Les délégations du monde entier ont les yeux braqués sur les très nombreuses tâches noires qui viennent de l’Afrique. Plusieurs organismes les ont invitées, dont surtout le célèbre groupe de recherche bordelais Africanti . Ce groupe, animé par Annie Cheneau Loquay, rassemble une trentaine de chercheurs, d’universitaires, d’économistes, de spécialistes en Ntic, d’artistes platiciens, de musiciens et d’entrepreneurs qui s’assoient pour réfléchir sur les usages et les utilisations des technologies nouvelles en Afrique.

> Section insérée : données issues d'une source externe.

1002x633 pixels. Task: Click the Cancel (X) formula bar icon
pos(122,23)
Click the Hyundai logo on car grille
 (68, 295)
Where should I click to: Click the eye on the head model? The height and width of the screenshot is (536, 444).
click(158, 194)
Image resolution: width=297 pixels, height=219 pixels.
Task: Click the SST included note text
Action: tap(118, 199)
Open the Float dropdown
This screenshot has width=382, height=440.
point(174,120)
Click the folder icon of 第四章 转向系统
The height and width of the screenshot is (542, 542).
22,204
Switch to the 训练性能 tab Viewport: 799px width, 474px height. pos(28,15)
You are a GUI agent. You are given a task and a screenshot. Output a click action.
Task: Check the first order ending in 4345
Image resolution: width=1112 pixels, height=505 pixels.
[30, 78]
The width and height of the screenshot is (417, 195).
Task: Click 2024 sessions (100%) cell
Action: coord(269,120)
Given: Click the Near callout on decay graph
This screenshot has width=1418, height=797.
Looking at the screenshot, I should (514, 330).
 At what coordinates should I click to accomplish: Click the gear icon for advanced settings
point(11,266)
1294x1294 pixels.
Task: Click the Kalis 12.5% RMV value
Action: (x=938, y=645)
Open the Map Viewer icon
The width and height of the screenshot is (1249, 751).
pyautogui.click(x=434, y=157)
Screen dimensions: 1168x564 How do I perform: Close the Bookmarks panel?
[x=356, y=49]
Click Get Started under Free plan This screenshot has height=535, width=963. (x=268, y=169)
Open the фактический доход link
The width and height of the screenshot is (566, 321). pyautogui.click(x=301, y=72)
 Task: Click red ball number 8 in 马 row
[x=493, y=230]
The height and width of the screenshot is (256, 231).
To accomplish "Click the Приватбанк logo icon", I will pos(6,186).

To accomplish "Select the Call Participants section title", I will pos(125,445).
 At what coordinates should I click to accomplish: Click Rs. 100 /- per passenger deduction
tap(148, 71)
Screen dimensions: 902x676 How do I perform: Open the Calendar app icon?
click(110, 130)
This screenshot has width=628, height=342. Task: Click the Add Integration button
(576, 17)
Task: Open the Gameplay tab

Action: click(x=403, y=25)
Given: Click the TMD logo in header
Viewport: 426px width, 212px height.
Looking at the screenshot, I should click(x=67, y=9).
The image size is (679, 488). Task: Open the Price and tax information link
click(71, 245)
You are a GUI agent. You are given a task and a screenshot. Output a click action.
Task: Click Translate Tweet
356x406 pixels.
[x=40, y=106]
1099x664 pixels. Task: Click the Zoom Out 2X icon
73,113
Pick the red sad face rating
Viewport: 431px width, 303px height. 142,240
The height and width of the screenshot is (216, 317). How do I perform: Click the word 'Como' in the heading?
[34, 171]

Le visage virtuel de ces Africains est multiple. Une grande partie provient du Sénégal, de la Côte d’Ivoire, du Burkina, de Mauritanie, du Cameroun, du Mali et du Gabon. Chacun analyse le sort des Ntic et surtout de l’Internet dans son champ de réflexion.

On observera le grand intérêt pour la formation à distance dans le domaine du Droit (plus de cinq intervenants, dont des avocats, des universitaires et des praticiens). Un débat y est consacré en vue de favoriser l’émergeance de cadres législatifs dans les pays africains : faut-il les généraliser et les étendre à tous les pays ? faut-il les réserver à des pays nationaux ? peut-on d’aboutir à un cadre comme celui de l’Ohada ?

L’EAD apparaît également à travers des interventions sur l’enseignement du français, du Droit et des langues africaines par Internet. L’avenir de l’Internet dans l’application de l’e-gouvernance, de l’e-commerce, de l’e-democratie et surtout de l’e-développement. Ces nouveaux concepts rassemblent de nombreuses organisations comme Enda-tiers-monde . Le développement des causes rurales perdues concerne aussi les membres d’Africanti qui recherchent par quels moyens l’Internet peut aider à l’épanouissement des Africains.

La Mauritanie, qui fait son appartion cette année, se consacre aux problèmes de l’oralité et de l’enseignement des pratiques tradionnelles par Internet et de la finalisation de la législation des pratiques des Ntic dans le pays. Quel est l’apport des Ntic dans l’art ? Comment exploiter l’Internet pour le vulgariser, pour le conserver, pour l’améliorer. Ces questions seront reprises au cours de très nombreuses disscussions qui se poursuivront d’ailleurs dans le cadre de la Biennale de Dakar qui se prépare pour bientôt.

Même les entrepreneurs africains sont venus pour montrer comment ils ont créé, pour leur continent, de nouvelles démarches devant adapter ces outils aux caractéristiques spécifiques à leurs sociétés. Il faut remodeler les interfaces visuelles, l’Internet sur les cellulaires, les facilitations de l’e-commerce.

Si cette forte délégation africaine a pu se rendre à Hourtin grâce aux subventions du CNRS, du Ministère français des Affaires Etrangères, de l’ Intif , du Crepac et de la Maison des Sciences de l’Homme, il faut faire observer qu’une autre délégation d’Africains vient du Canada Québec et comporte de jeunes éléments très "branchés", si l’on peut accepter cette expression.